6. Allow option 3 (data conversion) to proceed if there are data
values longer than 20 characters, with a warning that they are
truncated.
Changes in version 4.2:
1. Corrected a bug that affects relative risk regression when some D
or T variables have missing values.
2. Added an option for weighted or unweighted error estimation when a
weight variable exists. The default is unweighted.
3. Changed from zero-truncated normal to 1-df chi-square statistic for
split variable selection.
Changes in version 4.1:
1. Corrected a bug in output for truncation type 2.
2. Reverted default value of mindat to 0 for stepwise option.
Changes in version 4.0:
1. Added an option for least median of squares (robust) regression for
multiple and best simple linear fitting.
2. Increased amount of information output to (optional) file containing
names and regression coefficients in leaf nodes.

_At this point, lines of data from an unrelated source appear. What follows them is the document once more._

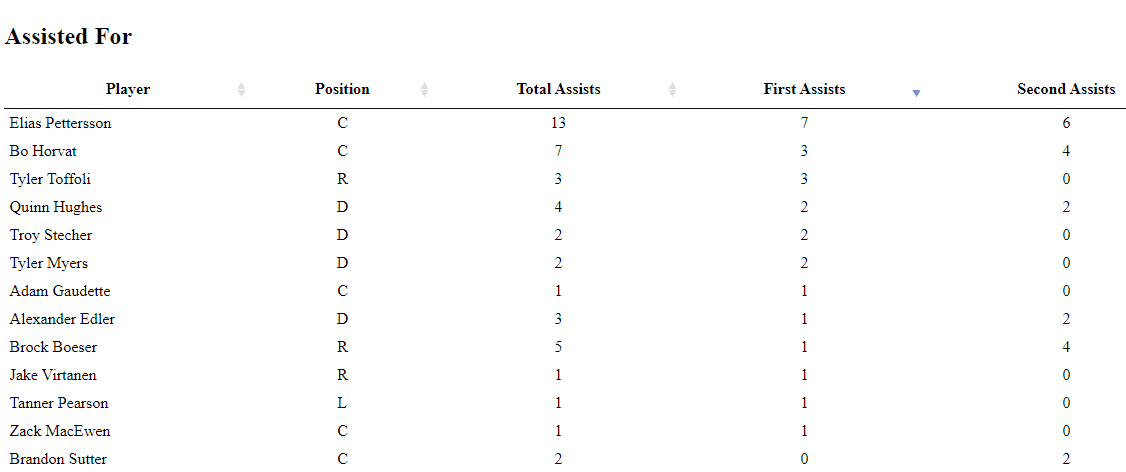Sort by Total Assists column header
Viewport: 1126px width, 472px height.
(x=558, y=89)
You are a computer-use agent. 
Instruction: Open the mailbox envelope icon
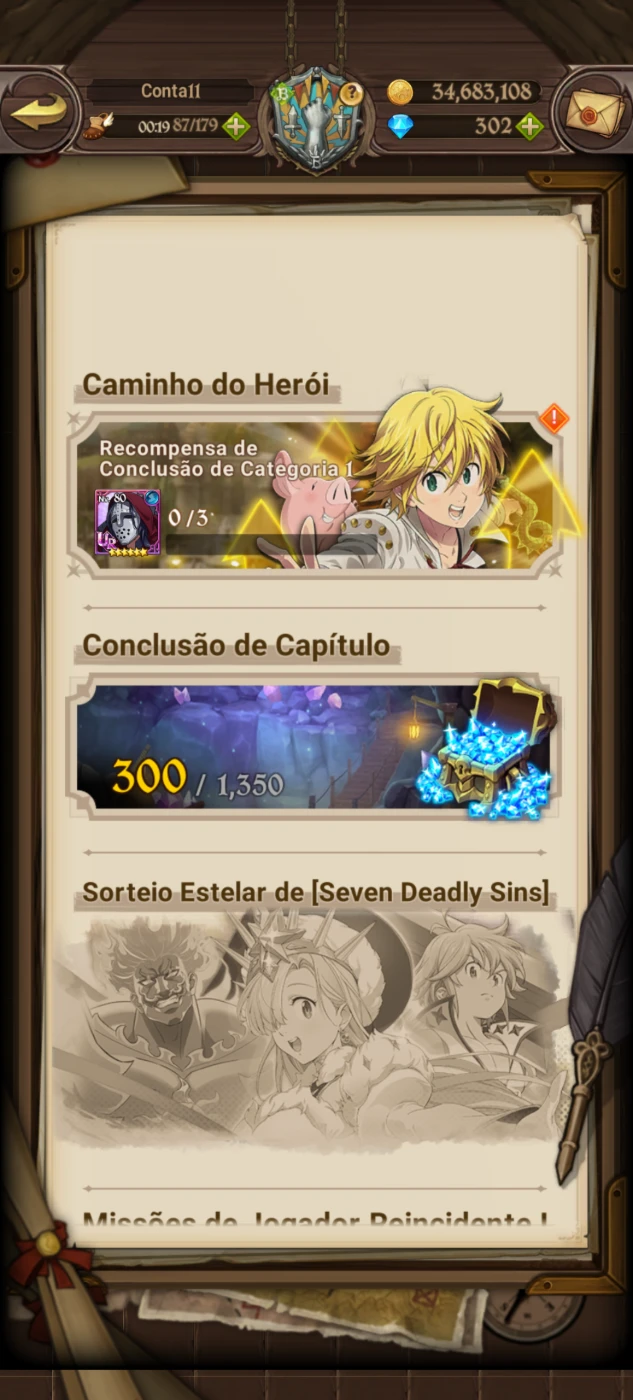tap(594, 111)
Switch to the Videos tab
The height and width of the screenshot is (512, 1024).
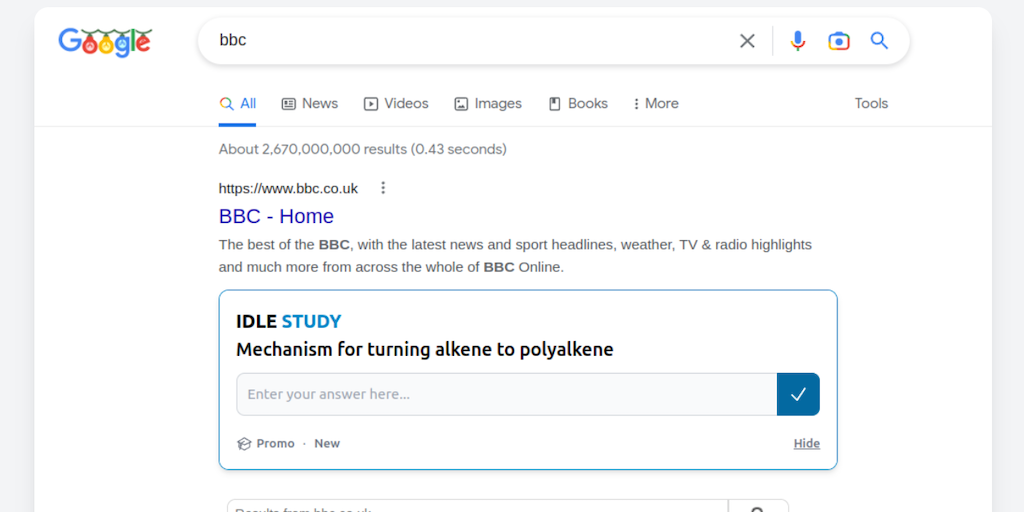coord(396,104)
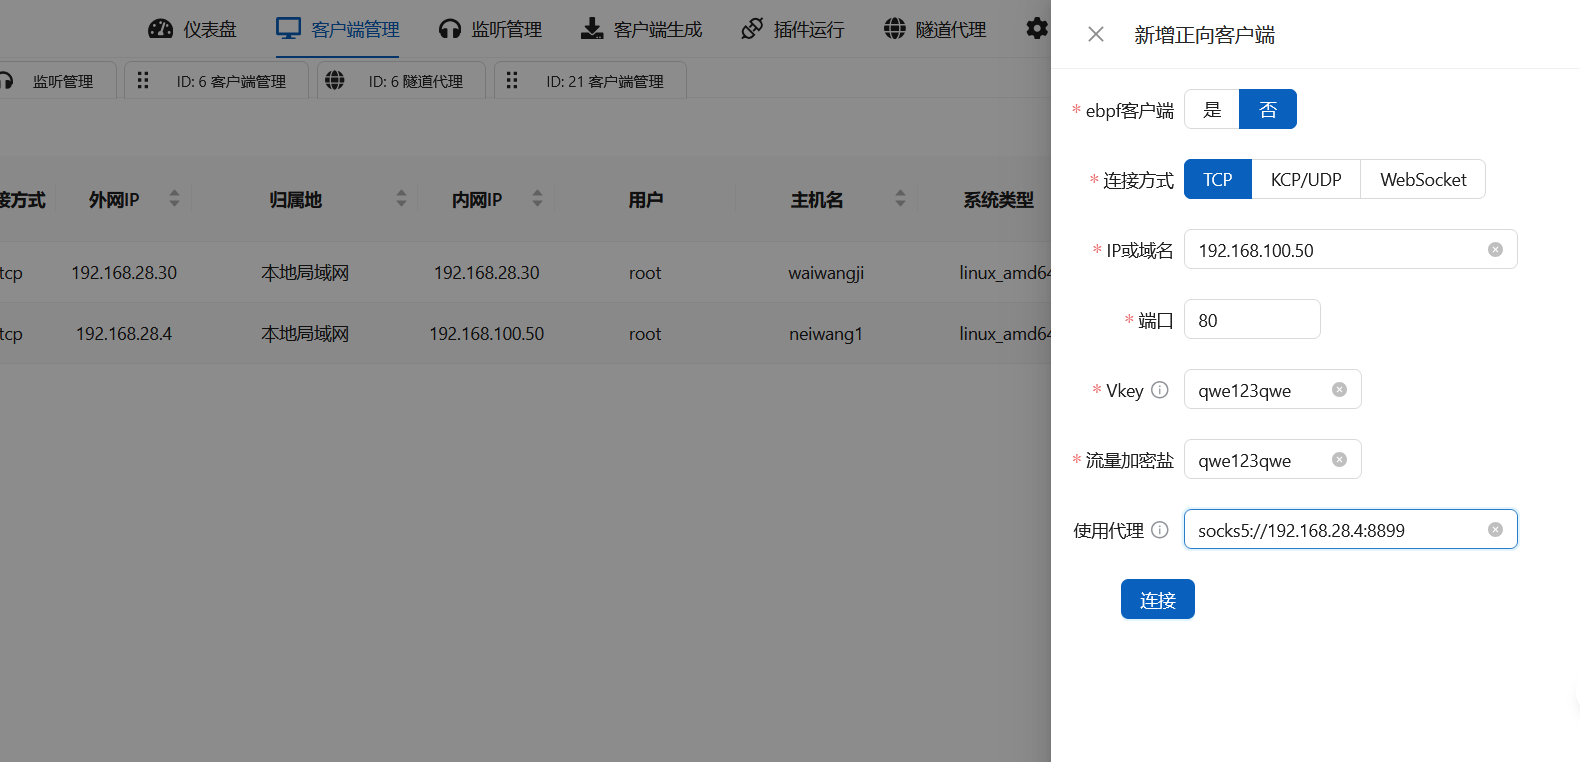1580x762 pixels.
Task: Choose WebSocket connection method
Action: (1422, 180)
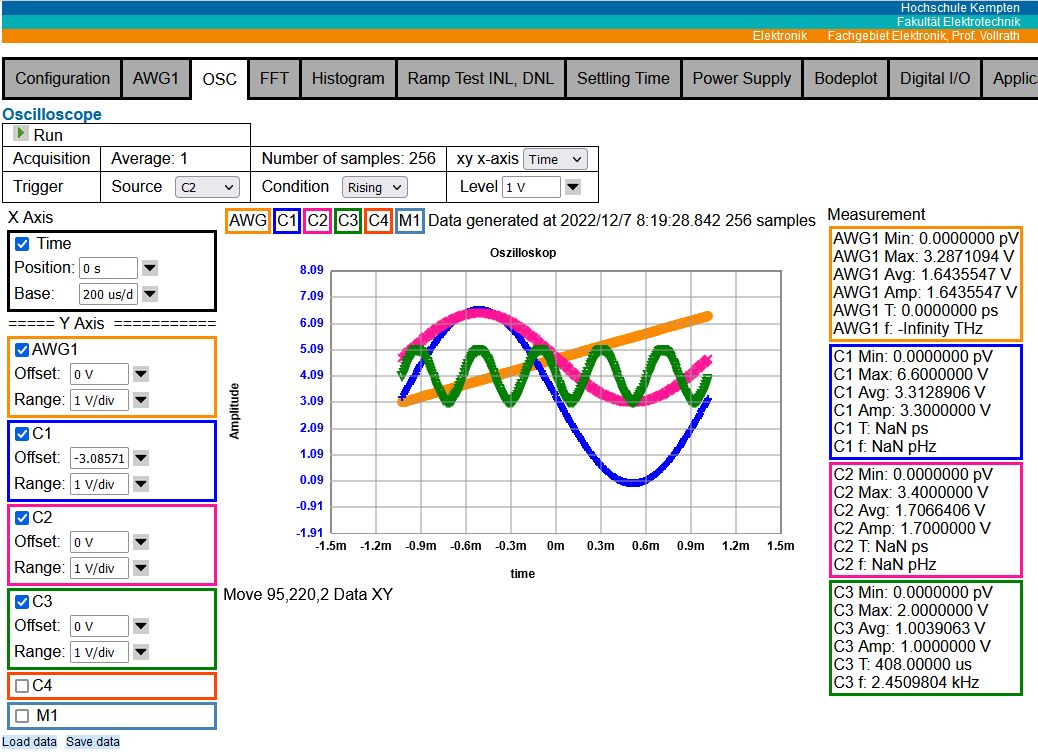
Task: Open the trigger Level arrow button
Action: tap(573, 187)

3. Changed absolute z to truncated z for variable selection and
bootstrap bias correction.
4. Added an option to save multiple regression coefs in a separate file.
5. Added an option to fit piecewise least-squares multiple linear
regression without intercept terms.
6. Added an option to not truncate, truncate fitted values, or
truncate x-values before prediction.
7. Added option to drop insignificant leading powers in polynomial models.
8. Added option for stepwise simple linear ANCOVA.
9. Allowed stepwise linear option to use "c" or "b" categorical variables.
10. Fixed a bug that affected datasets with missing values but without
weight variables.
11. Fixed a bug in split point selection to use total mean deviance
instead of total deviance.
12. Added option for all subsets regression.
13. Improved search over split points for non-exhaustive search.
14. Changed option for non-exhaustive search from fraction to number.
Changes in version 3.1:
1. For stepwise and polynomial regression, added option to write the
leaf node number and the selected regressors into a separate file.
2. Added option for colored leaf nodes and improved font sizes in
LaTeX tree diagrams.
3. Added optional file of node IDs and fitted values of a column to
indicate training observation.
4. Added R-squared value for tree model (least-squares fit only).
5. Fixed bug in interaction test. Now preference for "c" variable is
given on to multiple linear regression.
6. Increased number of trees in pruning sequence.